I remember writing letters too. Writing to Pen-pals and relatives in the East. I’d sit at my desk and feel agony as I pondered over what to write and how best to say it. Pen on paper meant you could not afford to be frivolous. Your words were carefully thought out and planned. It was unforgivable to me to use white-out for such a precious task.
I remember the excitement I felt as a child when I was expecting letters from those same Pen-pals and relatives. The agonizing wait day after day. Running to the letter box after the postie rode away on his bike to see if today was the day.
Over the years as I grew I stopped writing letters. I stopped thinking about how meaningful a past time it was. As a young adult I learnt the importance of sending thank-you notes and Christmas cards. Forms of letter-writing I guess, which I make sure I still do to this day. Yet the intimacy of letter writing is now replaced with the quick and often imprudent e-mail.
I remember my Gran telling me of her sadness. In the move to their smaller unit her precious letters from her first fiancé, killed in World War II went missing. His handwriting had gone, that last connection to his essence had disappeared. My Grandpa was always wonderful in understanding my Gran’s need to keep those memories. Long gone and faded, yet still precious. I was a lot younger, not having yet experienced love like that, yet I felt heartbroken for her.
As a child and young teen I had a special box to keep those extra special letters in. I covered it in baby pink tissue paper and stuck pretty stickers on it. I attached a bell for a clasp and pink ribbon to loop around holding my precious letters safe. I do not know where that box is now. Not filled with love letters like my Gran’s, but precious non-the-less, and it is sad they are long gone. I know that somewhere in our boxes tucked away in storage back home, I keep a file of the ‘letters’ my husband and I sent one another when we were courting. OK they are on email. The modern day method. The tone of these ‘letters’ is not the same as the hand written kind. However the intention is there. Our journey as we got to know each other and fall in love is recorded. Our history is somewhere safe for our children to read when they are grown.
If you read the history of letter writing it helps you see how communication is such a primal, necessary thing. From tying knots in ropes and indenting clay we have evolved to new levels in our communication these days.

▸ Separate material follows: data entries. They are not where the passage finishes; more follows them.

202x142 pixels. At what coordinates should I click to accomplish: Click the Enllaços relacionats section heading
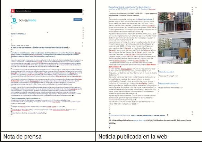pos(168,84)
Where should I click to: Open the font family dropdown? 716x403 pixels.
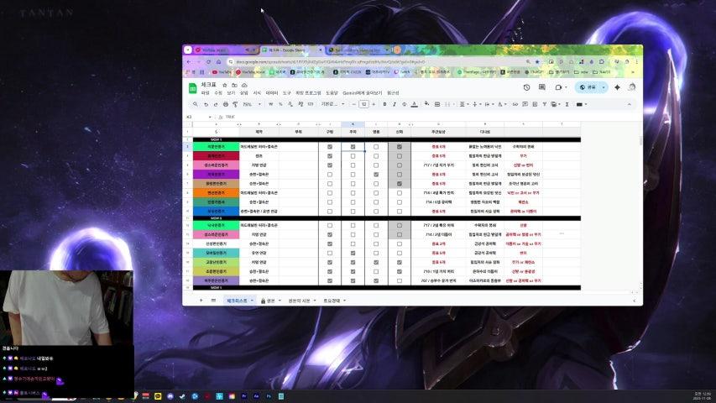click(333, 104)
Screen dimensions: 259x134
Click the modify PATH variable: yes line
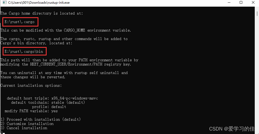(31, 111)
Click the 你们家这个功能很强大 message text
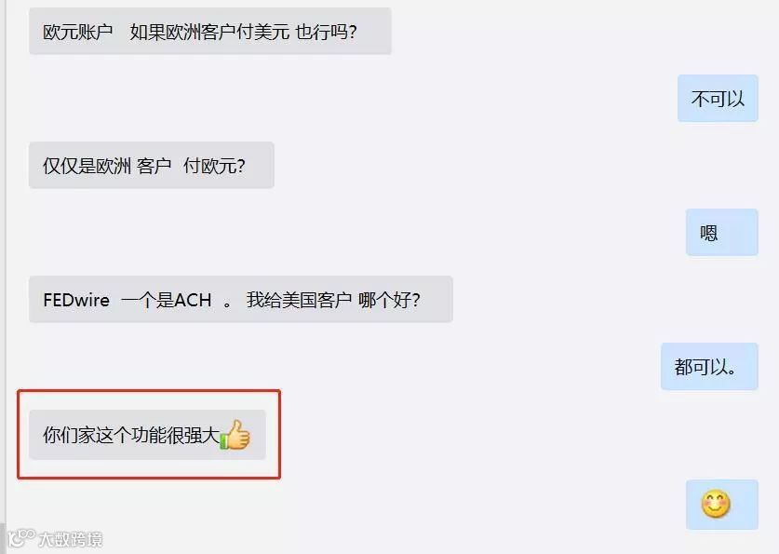This screenshot has width=779, height=554. pyautogui.click(x=131, y=435)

The content may seem irrelevant by comparison yet I challenge that. Communication helps us know our kin are ok, when they need us. We have an intrinsic need to feel part of something, to feel heard, understood. Knowing someone is receiving our words and taking the time to read it gives us that certainty we need that we exist. That we matter. Regardless of how the message was passed along back at the start, the process of sender and receiver remains the same.
I find myself here now, sitting at my kitchen table an ocean apart from my family. From my Grandmother who I love. Sitting here I contemplate my lack of insight, my lack of sensitivity to my family and in particular to my Gran. Because I stopped writing letters. I feel sad that I failed to see the importance of writing letters home before now. Now that I am far away from my friends and family. Now that I feel the loneliness of the ocean.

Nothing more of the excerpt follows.